REI Agro, world's largest basmati rice processing and marketing company, registered 68 percent jump in net sales at Rs 1056 crore. The company’s top-line also increased year-on-year.
In an interview to CNBC-TV18, Sundip Jhunjhunwala, Chairman of the company spoke about the performance of the company in the second quarter and how they will continue to perform better in the quarters ahead as well. "We should be in line with what we have been performing over the last two quarters. Over the last two quarters the top-line has stabilised on the manufacturing front," Jhunjhunwala told the channel. Below is an edited transcript of Sundip Jhunjhunwala’s interview on CNBC-TV18. Q: What is the future of REI Agro on two key points - one is on the sales front, because this quarter there has been a sharp increase in your sales performance and second where would the margins stabilize because you all have taken a hit on your EBITDA margins this quarter?

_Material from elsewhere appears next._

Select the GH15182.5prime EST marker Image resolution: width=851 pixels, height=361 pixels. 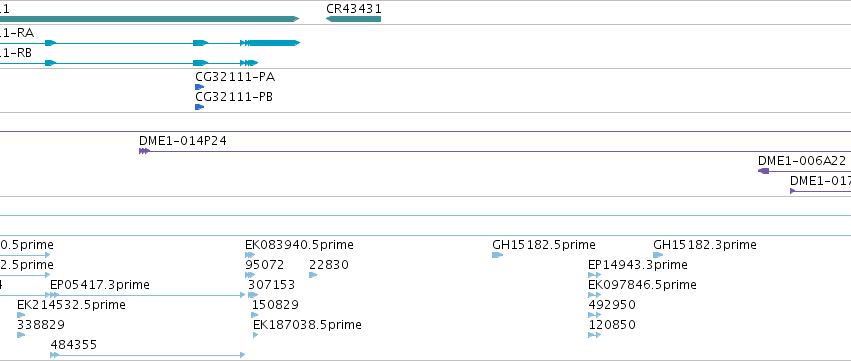click(x=497, y=255)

A: As far as our top-line is concerned, we are in line with what we have been talking in the past. Our new facilities have gone on-stream and are giving results. We should be in line with what we have been performing over the last two quarters. Over the last two quarters the top-line has stabilized on the manufacturing front. As far as the margin is concerned, it is a little misleading what you are showing. This is because our margins have improved over the period.
On a year-on-year basis our top-line has increased and thereby looks a little dip in the total percentage. Additional revenue in this quarter has come from trading where we have traded in various other commodities which give lower margin as compared to our branded sales. Q: What is your debt position and debt-equity ratio?
A: Our debt-equity is very much comfortable at the moment. For this quarter end we are at about 1.7 of debt-equity. We have been in the range of about Rs 5,000 crore of total debt over the last few quarters and will continue to remain in that region. Q: Are there any further plans to cut down your debt?
A: This is an ongoing process, a change in debt. It is related to the business and our business has been growing much faster. We have not done any major additional borrowings. So this really depends on how we take the business forward. We are quite positive on the business side where we intend to grow it at a speed of about 25-30 percent CAGR. Q: Do you expect the trading to contribute more to your total revenues which will not give you the same kind of margins as your branded products will? Is that a strategy of the company?
A: The strategy of the company is basically that trading should be an additional contribution to the business. We continue to focus on our manufacturing business which gives us an EBITDA of about 21 percent. Trading should give us additional. So there is not a defocus on the manufacturing side. Trading will give us additional margin which will be lower than the manufacturing margin.